Loneliness is a plague of modern society — particularly for elderly people.
But it can be a problem for people of any age — especially in the party season when a perceived fear of missing out can heighten the emotions and intensify feelings of solitude.
So hats off to Russell Ison, director and co-owner of Home Coffee, which is opening the doors of its cafés in Albert Road, Southsea, and Cosham High Street on Christmas Day, and inviting anyone who feels down or lonely to drop in for a spot of festive company.
Chris explained: ‘Last Christmas we did it as an experiment, opening the doors at Albert Road and our Cosham shop on the morning of Christmas day for anybody who was on their own.
‘That’s the time when families are together opening presents and those people who are on their own can feel the loneliness a bit more.’
Russell shares some moving tales of that show how much his gesture of Christmas goodwill was appreciated.
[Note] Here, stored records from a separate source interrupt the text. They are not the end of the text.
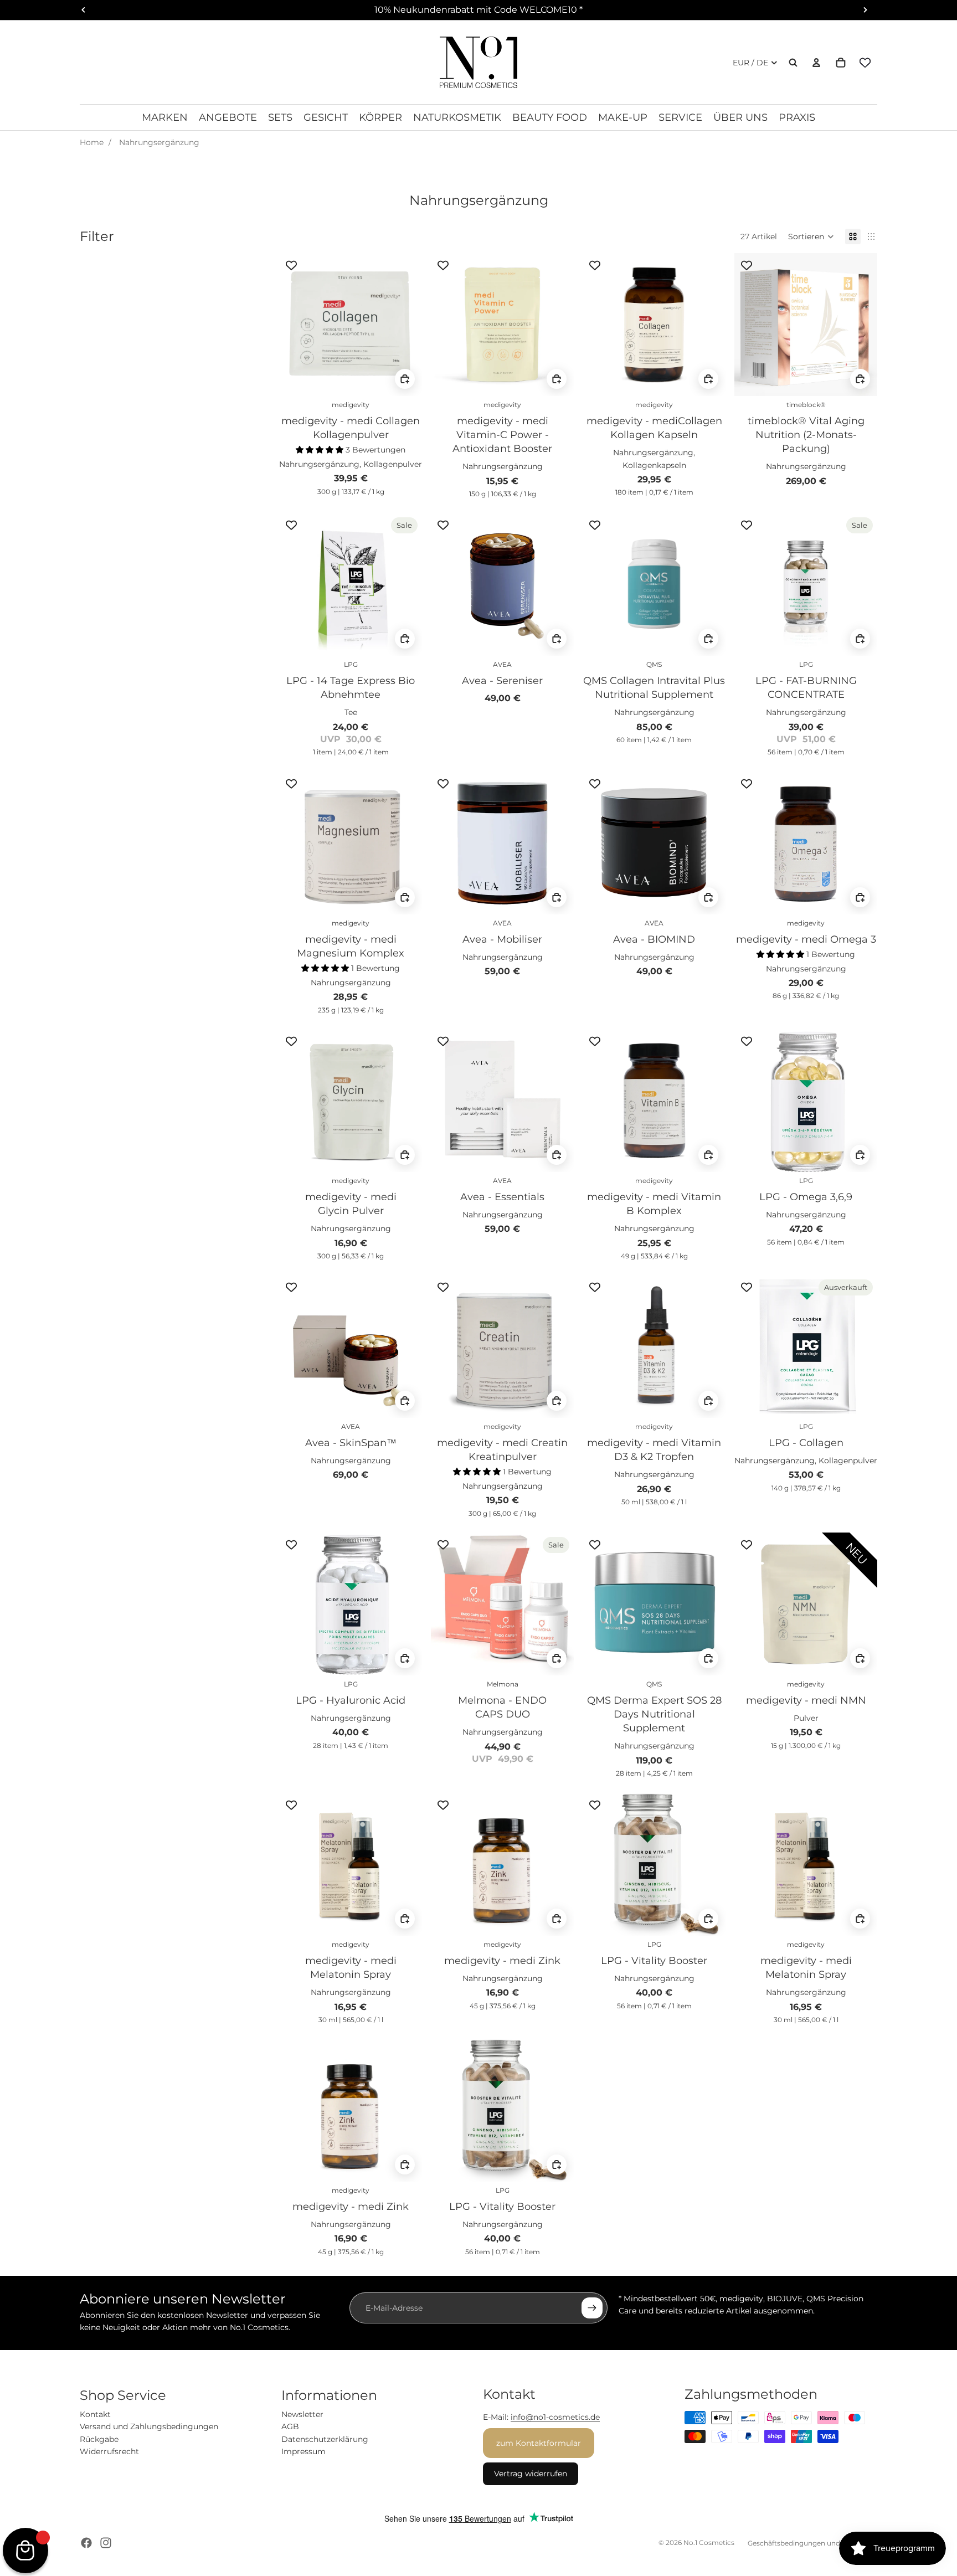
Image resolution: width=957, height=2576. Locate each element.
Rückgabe (99, 2439)
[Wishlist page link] (865, 62)
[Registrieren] (592, 2307)
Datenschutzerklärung (324, 2439)
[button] (811, 236)
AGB (290, 2426)
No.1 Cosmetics (708, 2542)
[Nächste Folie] (405, 324)
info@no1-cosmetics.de (555, 2417)
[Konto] (816, 62)
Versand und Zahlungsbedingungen (149, 2426)
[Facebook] (86, 2542)
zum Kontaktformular (538, 2443)
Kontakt (95, 2414)
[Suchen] (793, 62)
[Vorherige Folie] (295, 324)
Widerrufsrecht (109, 2451)
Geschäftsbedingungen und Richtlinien (812, 2543)
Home (92, 142)
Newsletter (302, 2414)
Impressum (303, 2451)
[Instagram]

The Home Coffee company has just set up its own charity, Good Company, which has won the backing of MP Stephen Morgan as its patron.
Ethical practice and a social conscience is an admirable goal in any walk of life.
While ecological credentials have become a watchword for many businesses in recent years, some have been slow to adopt the idea of what David Cameron once called the Big Society.
Let’s hope that in the future, as we head towards Brexit and try to emerge from the shadow of austerity, many more companies will follow Home Coffee’s example.
That way they will be happy to to enjoy our business, but also to pay a little back.